Pasa igual con los diputados y senadores –en donde funcionan dos cámaras legislativas—, y los burócratas de las instituciones públicas, a través de los cuales mandan las cúpulas elitistas. También existe una gama de partidos menores, representativos de otros sectores sociales y políticos que, por debilidad u oportunismo, colaboran con los grandes en sus tramas políticas electorales y los fraudes.

Hay partidos de izquierda que cuando alcanzan el poder lo quieren tener para siempre a nombre del pueblo, así como los partidos de derechas quieren mantener en el poder eternamente a nombre de sus clases representadas.  Hay un sistema electoral “democrático”, donde el voto de la mayoría no es la fuente de la presidencia, sino las élites partidarias con  su “consejo electoral”.  Otros sistemas, lo hacen por medio del fraude electoral.

Todos los sistemas electorales son antidemocráticos, y requieren profundos cambios.

Los repartidos

Los repartidos no lo son porque se repitan, sino porque se reparten los votos de los ciudadanos sean miembros, partidarios o meros simpatizantes. Aun cuando sus votos fueran respetados, los votantes no son quienes toman las decisiones de los partidos.

Nicaragua es un bello-mal ejemplo.
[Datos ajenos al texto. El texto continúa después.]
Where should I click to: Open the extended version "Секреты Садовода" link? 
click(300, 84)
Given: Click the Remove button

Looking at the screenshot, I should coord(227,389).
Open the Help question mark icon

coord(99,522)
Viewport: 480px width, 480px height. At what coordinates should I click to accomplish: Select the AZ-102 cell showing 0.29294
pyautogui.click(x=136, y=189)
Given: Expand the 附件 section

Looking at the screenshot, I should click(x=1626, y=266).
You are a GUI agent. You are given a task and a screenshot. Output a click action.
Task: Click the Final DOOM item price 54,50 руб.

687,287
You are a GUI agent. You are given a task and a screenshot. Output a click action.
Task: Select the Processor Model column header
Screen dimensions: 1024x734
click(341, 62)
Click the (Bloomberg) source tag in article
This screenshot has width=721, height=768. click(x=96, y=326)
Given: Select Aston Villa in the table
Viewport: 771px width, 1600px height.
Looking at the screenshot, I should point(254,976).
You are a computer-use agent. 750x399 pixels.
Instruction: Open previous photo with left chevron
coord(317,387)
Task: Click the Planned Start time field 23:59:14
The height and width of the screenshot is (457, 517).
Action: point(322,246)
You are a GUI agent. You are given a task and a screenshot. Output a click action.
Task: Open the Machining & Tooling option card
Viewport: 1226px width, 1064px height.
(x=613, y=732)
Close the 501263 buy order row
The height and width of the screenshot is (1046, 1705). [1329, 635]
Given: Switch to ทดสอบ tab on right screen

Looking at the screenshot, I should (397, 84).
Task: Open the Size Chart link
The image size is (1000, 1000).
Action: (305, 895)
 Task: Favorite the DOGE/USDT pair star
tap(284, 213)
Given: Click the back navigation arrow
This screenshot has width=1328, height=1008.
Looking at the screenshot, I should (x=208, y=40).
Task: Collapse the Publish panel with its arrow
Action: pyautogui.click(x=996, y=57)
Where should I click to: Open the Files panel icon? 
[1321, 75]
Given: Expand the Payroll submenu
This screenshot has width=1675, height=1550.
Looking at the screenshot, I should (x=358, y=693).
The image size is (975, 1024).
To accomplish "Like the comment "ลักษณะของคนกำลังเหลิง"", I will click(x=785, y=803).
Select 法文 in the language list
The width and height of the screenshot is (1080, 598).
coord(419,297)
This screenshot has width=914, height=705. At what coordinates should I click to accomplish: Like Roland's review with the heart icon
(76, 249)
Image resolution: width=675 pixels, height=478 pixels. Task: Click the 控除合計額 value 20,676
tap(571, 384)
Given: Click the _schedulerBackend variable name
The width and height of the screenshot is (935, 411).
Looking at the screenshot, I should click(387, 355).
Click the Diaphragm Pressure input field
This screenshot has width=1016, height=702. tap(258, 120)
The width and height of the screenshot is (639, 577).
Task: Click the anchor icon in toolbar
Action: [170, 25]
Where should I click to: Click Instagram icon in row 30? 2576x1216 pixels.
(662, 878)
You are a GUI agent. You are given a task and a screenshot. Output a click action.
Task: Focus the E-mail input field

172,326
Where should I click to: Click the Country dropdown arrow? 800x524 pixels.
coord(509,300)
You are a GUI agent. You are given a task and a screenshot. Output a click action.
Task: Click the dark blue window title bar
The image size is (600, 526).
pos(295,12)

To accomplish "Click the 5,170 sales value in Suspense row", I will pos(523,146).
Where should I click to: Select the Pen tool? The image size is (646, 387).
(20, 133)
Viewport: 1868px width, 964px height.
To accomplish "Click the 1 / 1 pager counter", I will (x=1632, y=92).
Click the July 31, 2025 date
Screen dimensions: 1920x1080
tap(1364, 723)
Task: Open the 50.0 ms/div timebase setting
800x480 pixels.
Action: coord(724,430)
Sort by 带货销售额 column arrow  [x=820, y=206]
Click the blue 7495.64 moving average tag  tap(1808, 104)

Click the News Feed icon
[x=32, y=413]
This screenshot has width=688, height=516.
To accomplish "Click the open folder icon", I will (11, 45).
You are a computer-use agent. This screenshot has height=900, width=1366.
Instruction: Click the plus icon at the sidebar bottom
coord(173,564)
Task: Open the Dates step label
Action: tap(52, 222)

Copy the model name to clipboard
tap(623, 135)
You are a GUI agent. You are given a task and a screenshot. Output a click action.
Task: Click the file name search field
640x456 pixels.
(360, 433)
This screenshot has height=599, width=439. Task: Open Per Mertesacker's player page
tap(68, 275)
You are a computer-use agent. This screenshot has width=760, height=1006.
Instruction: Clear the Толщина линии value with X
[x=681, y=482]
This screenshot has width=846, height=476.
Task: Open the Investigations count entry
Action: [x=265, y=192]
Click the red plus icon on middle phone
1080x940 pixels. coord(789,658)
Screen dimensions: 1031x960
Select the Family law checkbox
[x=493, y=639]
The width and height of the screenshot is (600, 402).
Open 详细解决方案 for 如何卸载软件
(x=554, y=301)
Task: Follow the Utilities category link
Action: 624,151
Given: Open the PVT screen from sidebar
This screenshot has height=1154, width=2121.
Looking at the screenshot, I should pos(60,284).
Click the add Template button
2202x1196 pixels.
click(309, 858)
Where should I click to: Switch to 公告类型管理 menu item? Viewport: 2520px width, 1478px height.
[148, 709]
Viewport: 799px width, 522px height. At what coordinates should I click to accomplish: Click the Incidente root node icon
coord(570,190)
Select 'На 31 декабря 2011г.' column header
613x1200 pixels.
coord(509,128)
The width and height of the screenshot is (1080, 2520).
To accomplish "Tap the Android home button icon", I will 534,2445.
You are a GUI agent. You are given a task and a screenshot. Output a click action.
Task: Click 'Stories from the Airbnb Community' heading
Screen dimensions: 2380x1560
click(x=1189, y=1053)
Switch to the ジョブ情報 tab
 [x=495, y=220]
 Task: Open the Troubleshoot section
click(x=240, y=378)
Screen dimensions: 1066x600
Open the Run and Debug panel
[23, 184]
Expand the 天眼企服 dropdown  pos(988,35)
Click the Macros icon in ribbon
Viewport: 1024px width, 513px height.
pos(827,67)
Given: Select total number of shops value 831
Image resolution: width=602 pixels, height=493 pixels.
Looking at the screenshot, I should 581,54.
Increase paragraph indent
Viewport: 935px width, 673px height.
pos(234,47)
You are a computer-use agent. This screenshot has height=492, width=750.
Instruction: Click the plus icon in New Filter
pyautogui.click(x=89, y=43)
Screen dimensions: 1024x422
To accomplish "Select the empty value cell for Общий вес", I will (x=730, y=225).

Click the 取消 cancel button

Cuando se trata de las leyes de la república, el sistema de la representación parlamentaria no garantiza una auténtica representación popular. La representación parlamentaria es mera ficción, porque los diputados solo responden a los intereses de la cúpula dominante.

Los partidos repartidos, se reparten:

*Los cargos públicos con sus burócratas partidarios (desde el presidente hacia abajo), aunque no sirvan.

*El presupuesto general de la república.

*Los militares, policías, paramilitares y orejas que forman sus  fuerzas represivas.

*Grandes sumas del presupuesto con sobresueldos y otros ingresos disfrazados (combustibles, viáticos, vehículos, etcétera).

*La oportunidad de hacer grandes negocios e inmorales negociados a la sombra del Estado.

Este sistema político… ¡requiere radicales transformaciones, urgentemente!